Text excerpt =
Segment Open

You may have seen more taro root in supermarkets and even in beverages, but maybe you aren’t quite sure what it is or how to even enjoy it. First off, taro root is a starchy root vegetable originating in Asia. When cooked, taro has a slightly sweet taste and a texture similar to a potato.
Taro root is high in fiber along with other nutrients, making it a great health food to add to your diet. Here are five benefits of taro root and why you should eat more of it.
5 Benefits of Taro Root
High in fiber and nutrients:
Fiber is essential not only for regularity of the bowels, but it is also key in managing cholesterol levels too. One cup of cooked taro root has 187 calories, less than one gram of protein and fat, 6.7 grams of fiber, 30 percent of your daily intake of manganese, vitamin B6, E, potassium, copper, vitamin C, phosphorus, and magnesium.
May aid in blood sugar control:
Although a starch vegetable, taro root has fiber and resistant starch, which prevents spikes in blood sugar levels.
May reduce the risk of heart disease:
Fiber and resistant starch are also beneficial in reducing the risk of heart disease. Studies have shown that persons who consume high amounts of starch have lower rates of heart disease. Resistant starch has also been linked to lower cholesterol levels, which is important to protecting the heart.
Aid in weight loss:
Studies have shown that people who consume high amounts of fiber tend to weigh less than those who don’t consume as much. These persons also tend to have lower body fat. Consuming resistant starch has also been linked to consuming fewer calories throughout the day.
Good for gut health:
Because fiber and resistant starch aren’t absorbed, it stays in the intestines, where they become food for gut microbiomes. This helps promote the growth of healthy gut bacteria.
How to Incorporate Taro Root into Your Diet
If you want to start benefitting from all taro root has to offer, here is how you can incorporate it into your diet.
- Make taro chips by slicing the taro and baking it
- Steam and mash the taro like you would mash potatoes
- Blend taro or use a taro powder to steep it as tea
- You can bake taro in dough
- Mix taro with seasonings and fry it as a cake
- Cut chunks of it to add to stews and soups
Taro much be consumed cooked, because when raw, it contains protease, which can sting or burn the mouth. This deactivates when cooked.

Segment Closed

Extracted information =
Segment Open

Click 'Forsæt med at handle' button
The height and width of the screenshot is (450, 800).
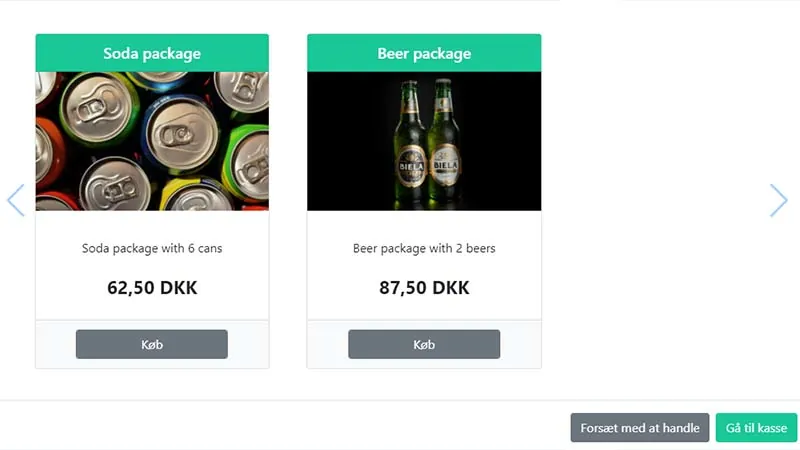point(640,428)
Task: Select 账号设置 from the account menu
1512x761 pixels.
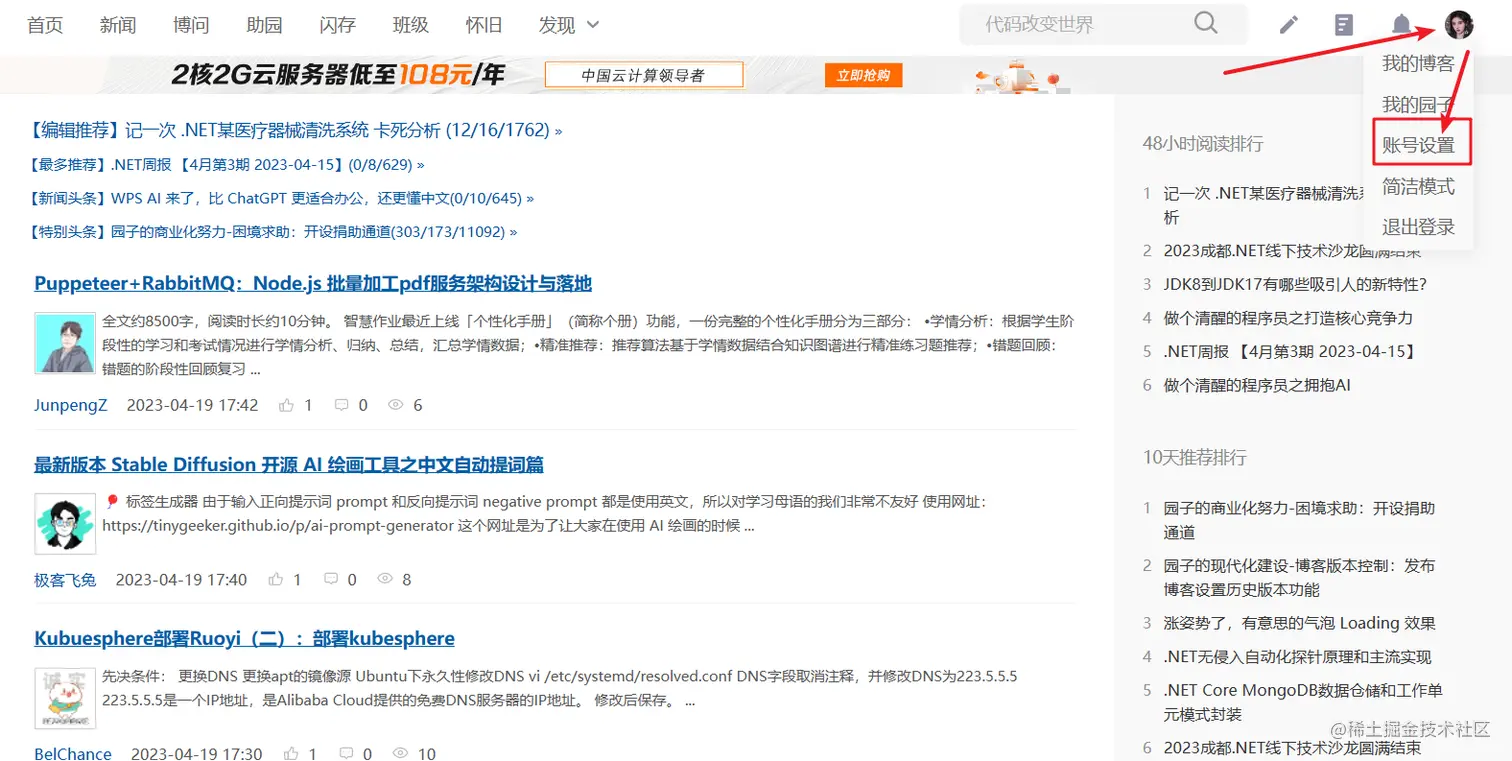Action: pyautogui.click(x=1420, y=143)
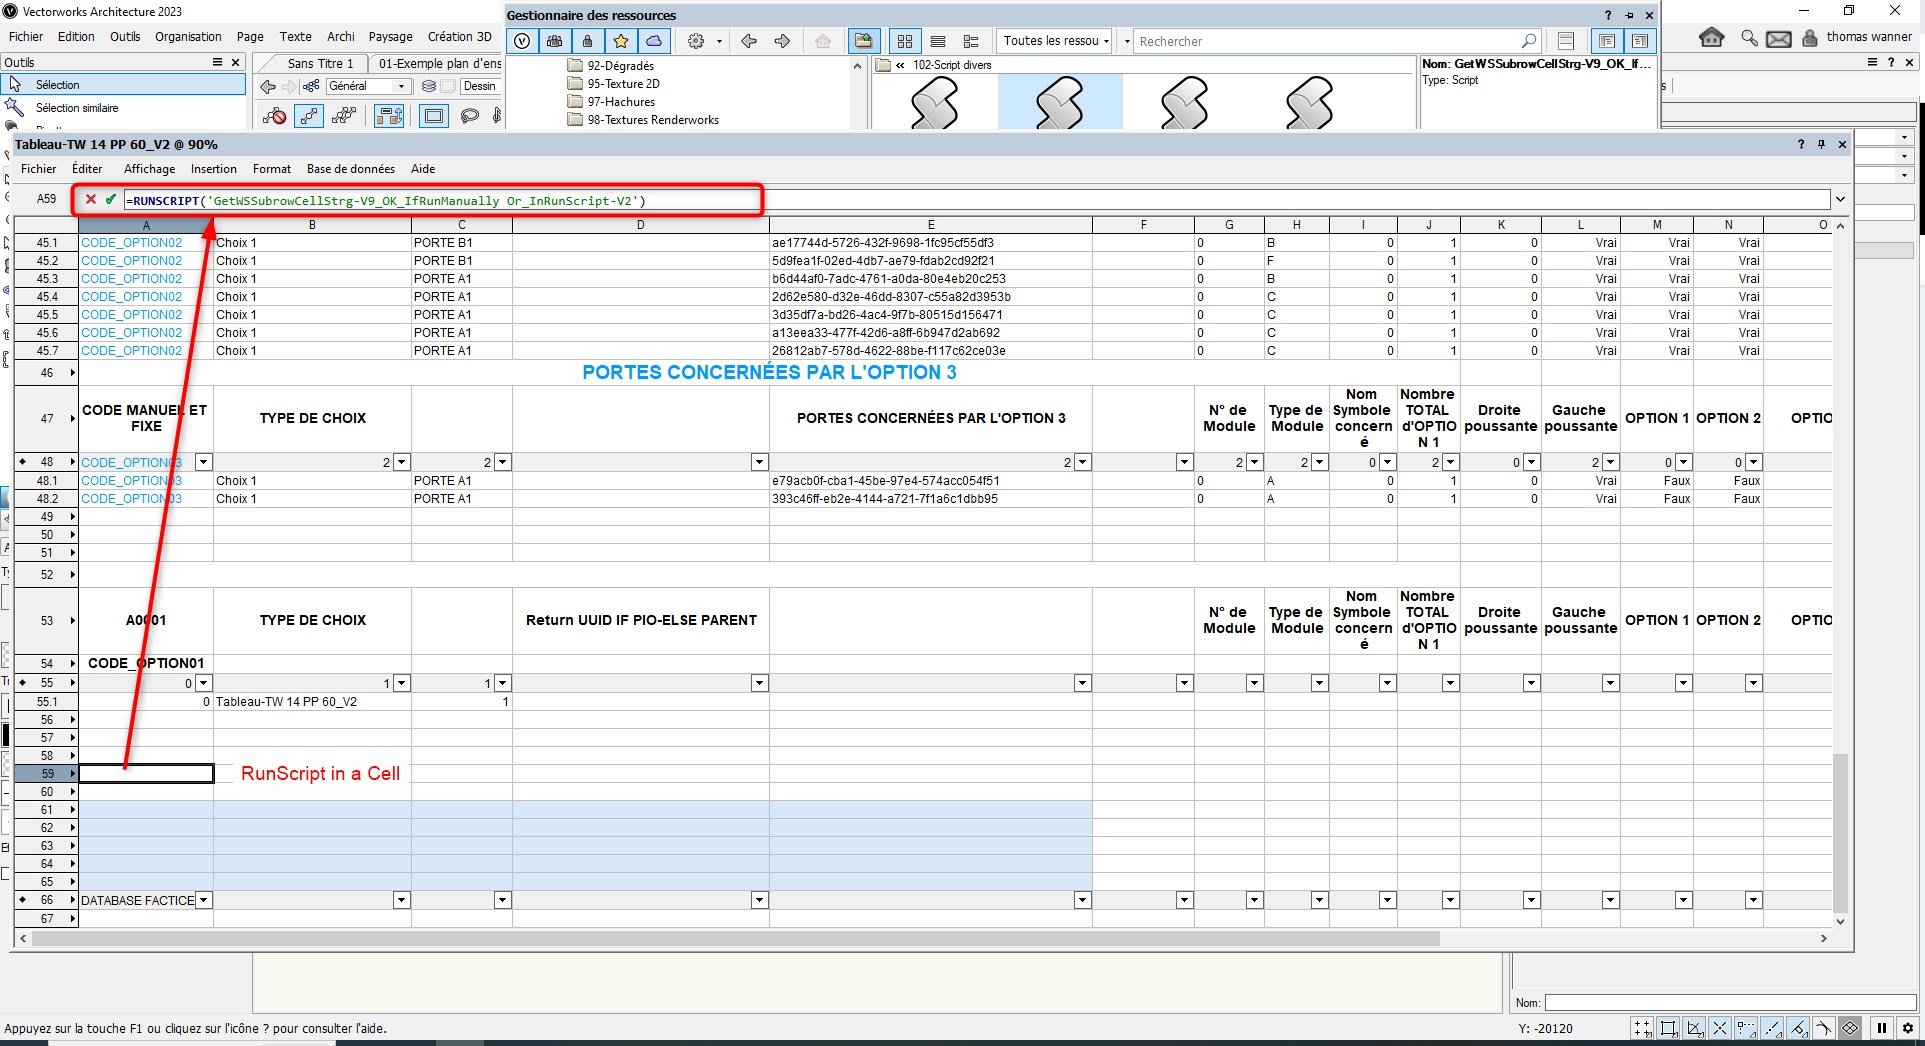Cancel formula entry with red X
Image resolution: width=1925 pixels, height=1046 pixels.
click(x=91, y=200)
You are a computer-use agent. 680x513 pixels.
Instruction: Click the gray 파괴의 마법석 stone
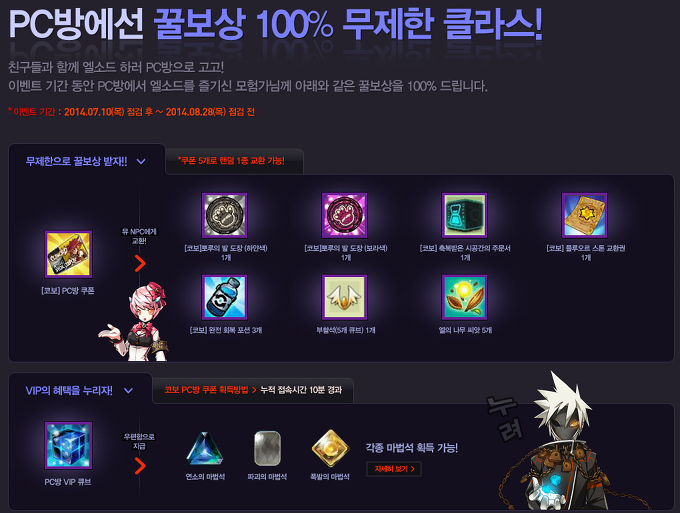[x=267, y=448]
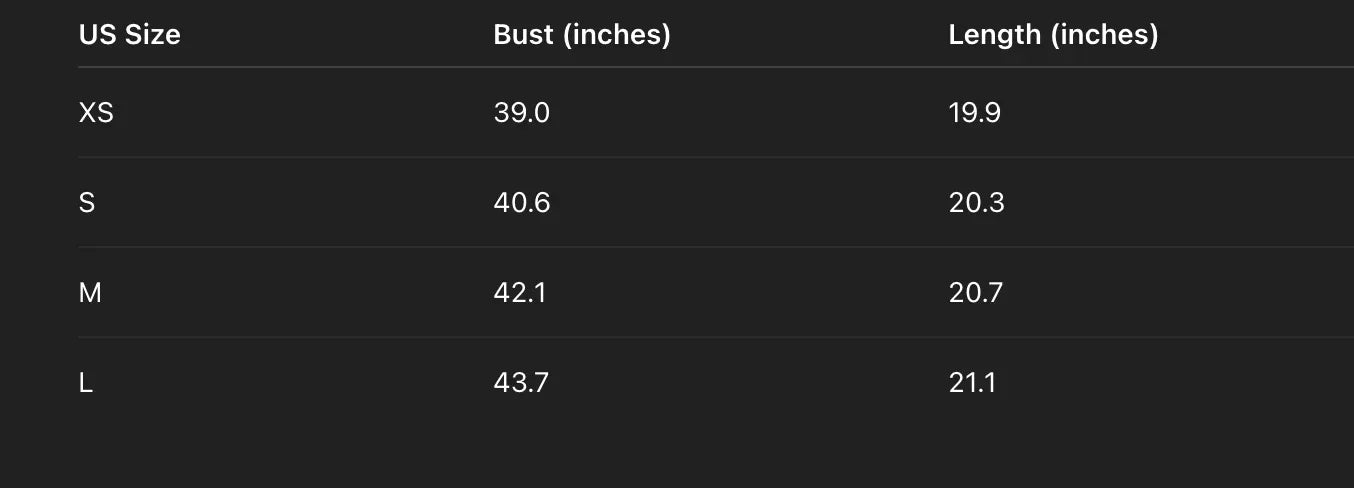The height and width of the screenshot is (488, 1354).
Task: Click the empty area below the L row
Action: coord(677,450)
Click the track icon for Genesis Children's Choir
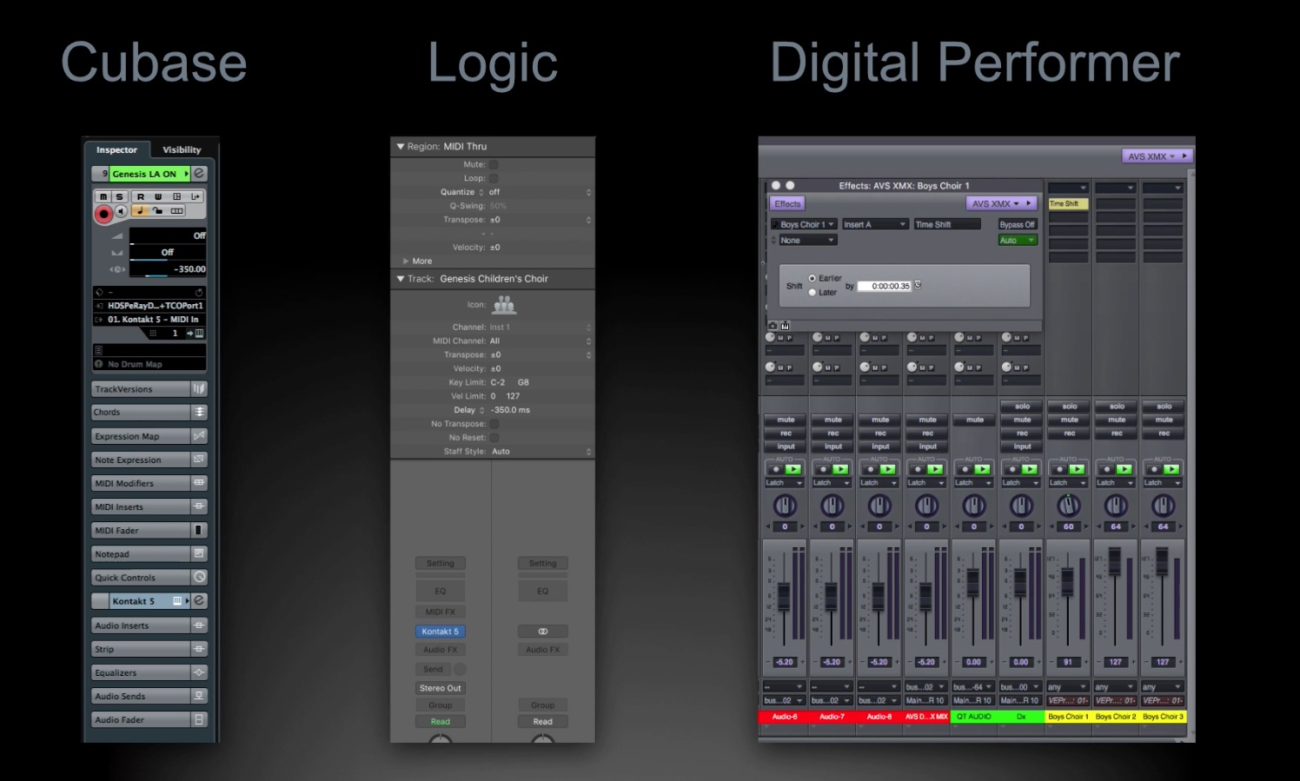1300x781 pixels. click(504, 305)
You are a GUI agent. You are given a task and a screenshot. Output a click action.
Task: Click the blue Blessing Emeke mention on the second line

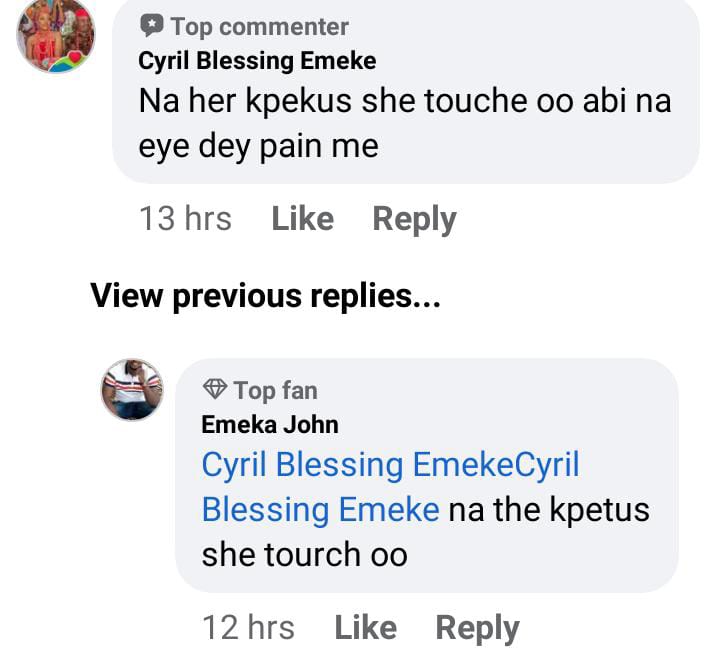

Segment Closed

In the taro root text, turn the paragraph beginning "Studies have shown that people who consume" into a short list that keeps its main facts.

- Studies show that people who eat a lot of fiber tend to weigh less than those who eat less of it.
- They also tend to have lower body fat.
- Eating resistant starch has been linked to taking in fewer calories over the day.